» Text provided
========

13.1.20.20 [7][13], 2014, HD 2-channel video, 5 minutes. Film Still: Courtesy of the Artist.

 

The diptych 13.1.20.20 [7][13] is part of Phil Hasting’s The Threshold Series—video works in which, to use Hastings’s words, “a wall of organic matter undulates, at times seductive or mesmerizing, at times moving between a state of health and sickness. This digitally created living, breathing matter becomes a proxy for the viewer’s own experience of standing at a threshold.” 13.1.20.20 [7][13] imagines two corporeal orifices—both abject yet also seductive—and thereby creates a way to fantastically enter and then exit the body. Opening and closing, becoming ill and recovering, this work beckons us to enter a constant state of reconstitution, seeing how the body can never be clearly marked as exclusively “ill” or “healthy”—at the microscopic level, it is always both.

========

» Data lines
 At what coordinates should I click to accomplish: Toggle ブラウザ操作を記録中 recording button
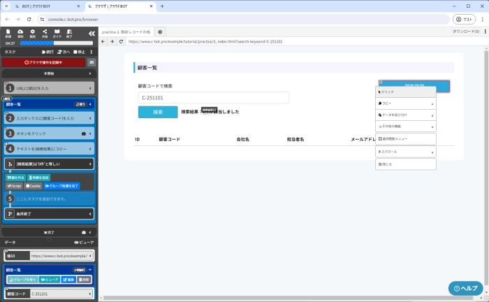pos(43,62)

========

Can you carry on the text about the video diptych 13.1.20.20 [7][13], starting right after its last sentence?

» Answer to the problem
Phil Hastings (b. 1969) is an artist and filmmaker whose work is rooted in the often-opposing subjects of the sciences and the spiritual with explorations tied to liminality and the transformation process. Concepts of adversity, transcendence, and rebirth are themes that infuse his work. He works in animation, experimental and narrative cinematic modes and has screened in festivals, galleries and museums internationally. His video documentation of the sexual cannibalism and reproduction practices of praying mantis has been licensed for shows on National Geographic television and the Canadian Broadcast Corporation and New Scientist magazine. He is a 2012 New York Foundation for the Arts Film/Video Fellow and was an invited artist in the 18th Biennale of Sydney where his film Steadfast was screened at the Art Gallery of New South Wales.